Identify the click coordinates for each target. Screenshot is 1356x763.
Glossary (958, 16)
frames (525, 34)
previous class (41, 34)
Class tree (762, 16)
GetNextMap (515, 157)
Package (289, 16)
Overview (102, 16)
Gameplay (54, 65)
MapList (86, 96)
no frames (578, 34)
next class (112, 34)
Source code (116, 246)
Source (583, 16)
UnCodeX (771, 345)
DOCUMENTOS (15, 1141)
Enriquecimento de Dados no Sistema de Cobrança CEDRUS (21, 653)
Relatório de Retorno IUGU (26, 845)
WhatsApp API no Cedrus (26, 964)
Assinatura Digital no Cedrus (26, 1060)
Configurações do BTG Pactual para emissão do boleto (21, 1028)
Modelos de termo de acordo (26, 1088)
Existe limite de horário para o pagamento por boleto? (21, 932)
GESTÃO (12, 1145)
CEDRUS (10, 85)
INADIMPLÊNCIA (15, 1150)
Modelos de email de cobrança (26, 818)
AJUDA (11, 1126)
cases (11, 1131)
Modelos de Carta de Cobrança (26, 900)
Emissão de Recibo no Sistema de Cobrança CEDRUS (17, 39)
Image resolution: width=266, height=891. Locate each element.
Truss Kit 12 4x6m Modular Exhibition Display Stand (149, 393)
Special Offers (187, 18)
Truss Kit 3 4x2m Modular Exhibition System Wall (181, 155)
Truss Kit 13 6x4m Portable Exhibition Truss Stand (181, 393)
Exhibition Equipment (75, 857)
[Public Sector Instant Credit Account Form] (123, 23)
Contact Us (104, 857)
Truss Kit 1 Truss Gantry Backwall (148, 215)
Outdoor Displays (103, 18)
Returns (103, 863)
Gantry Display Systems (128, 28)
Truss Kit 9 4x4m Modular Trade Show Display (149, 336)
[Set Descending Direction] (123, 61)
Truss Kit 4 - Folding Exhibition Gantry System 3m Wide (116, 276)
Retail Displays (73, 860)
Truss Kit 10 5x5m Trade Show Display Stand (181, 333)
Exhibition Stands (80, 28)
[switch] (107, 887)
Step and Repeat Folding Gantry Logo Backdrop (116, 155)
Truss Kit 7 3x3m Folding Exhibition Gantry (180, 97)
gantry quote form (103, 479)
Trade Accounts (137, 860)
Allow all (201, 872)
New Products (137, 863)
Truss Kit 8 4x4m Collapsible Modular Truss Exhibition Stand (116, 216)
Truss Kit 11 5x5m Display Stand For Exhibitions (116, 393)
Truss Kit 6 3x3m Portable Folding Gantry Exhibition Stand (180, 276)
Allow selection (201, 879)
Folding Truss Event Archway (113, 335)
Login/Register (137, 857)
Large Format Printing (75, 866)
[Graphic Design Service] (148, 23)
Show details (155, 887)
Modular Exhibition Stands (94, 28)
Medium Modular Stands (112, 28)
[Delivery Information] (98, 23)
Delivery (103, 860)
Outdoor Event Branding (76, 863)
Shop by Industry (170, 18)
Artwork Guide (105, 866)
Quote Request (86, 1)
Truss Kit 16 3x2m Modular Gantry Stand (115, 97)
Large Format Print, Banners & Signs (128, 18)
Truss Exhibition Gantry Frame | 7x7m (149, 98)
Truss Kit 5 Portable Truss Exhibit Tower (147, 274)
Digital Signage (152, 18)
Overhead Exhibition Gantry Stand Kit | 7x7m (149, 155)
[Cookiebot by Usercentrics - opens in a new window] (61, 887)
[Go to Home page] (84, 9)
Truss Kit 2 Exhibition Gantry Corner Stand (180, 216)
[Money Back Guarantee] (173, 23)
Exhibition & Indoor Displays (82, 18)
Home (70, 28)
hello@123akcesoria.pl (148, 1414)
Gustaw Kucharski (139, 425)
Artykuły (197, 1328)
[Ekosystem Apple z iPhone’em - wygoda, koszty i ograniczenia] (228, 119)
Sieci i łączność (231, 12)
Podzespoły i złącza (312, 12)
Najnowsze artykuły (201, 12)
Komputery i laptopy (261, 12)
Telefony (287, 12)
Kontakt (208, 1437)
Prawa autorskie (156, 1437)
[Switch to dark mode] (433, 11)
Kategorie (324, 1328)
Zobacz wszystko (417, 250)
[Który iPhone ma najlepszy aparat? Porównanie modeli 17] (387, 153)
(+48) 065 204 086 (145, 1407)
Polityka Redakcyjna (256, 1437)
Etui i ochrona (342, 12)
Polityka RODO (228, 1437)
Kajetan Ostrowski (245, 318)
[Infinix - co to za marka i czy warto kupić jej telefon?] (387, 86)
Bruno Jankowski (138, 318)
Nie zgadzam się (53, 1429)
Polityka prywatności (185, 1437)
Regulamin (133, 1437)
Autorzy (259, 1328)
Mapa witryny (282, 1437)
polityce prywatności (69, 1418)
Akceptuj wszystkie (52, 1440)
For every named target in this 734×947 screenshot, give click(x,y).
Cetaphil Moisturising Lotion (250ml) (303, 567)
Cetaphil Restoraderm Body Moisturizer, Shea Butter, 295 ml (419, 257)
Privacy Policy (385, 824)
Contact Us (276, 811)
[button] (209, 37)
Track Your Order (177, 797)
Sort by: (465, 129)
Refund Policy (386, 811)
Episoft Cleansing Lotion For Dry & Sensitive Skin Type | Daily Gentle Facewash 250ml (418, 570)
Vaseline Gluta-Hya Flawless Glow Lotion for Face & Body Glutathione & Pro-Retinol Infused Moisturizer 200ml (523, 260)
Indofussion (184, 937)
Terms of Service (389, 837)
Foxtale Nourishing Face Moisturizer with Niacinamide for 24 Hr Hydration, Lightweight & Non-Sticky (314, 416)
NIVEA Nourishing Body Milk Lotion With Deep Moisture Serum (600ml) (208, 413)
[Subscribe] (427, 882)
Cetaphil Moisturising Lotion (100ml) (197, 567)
----------
Update the entries from the line with "gantry quote form (103, 479)" to the line with "Truss Kit 16", changing "Allow" to "Permit" wherever it occurs and leaving all else as it stands. Give only those lines.

Answer to this exercise:
gantry quote form (103, 479)
Trade Accounts (137, 860)
Permit all (201, 872)
New Products (137, 863)
Truss Kit 8 4x4m Collapsible Modular Truss Exhibition Stand (116, 216)
Truss Kit 11 5x5m Display Stand For Exhibitions (116, 393)
Truss Kit 6 3x3m Portable Folding Gantry Exhibition Stand (180, 276)
Permit selection (201, 879)
Folding Truss Event Archway (113, 335)
Login/Register (137, 857)
Large Format Printing (75, 866)
[Graphic Design Service] (148, 23)
Show details (155, 887)
Modular Exhibition Stands (94, 28)
Medium Modular Stands (112, 28)
[Delivery Information] (98, 23)
Delivery (103, 860)
Outdoor Event Branding (76, 863)
Shop by Industry (170, 18)
Artwork Guide (105, 866)
Quote Request (86, 1)
Truss Kit 16 3x2m Modular Gantry Stand (115, 97)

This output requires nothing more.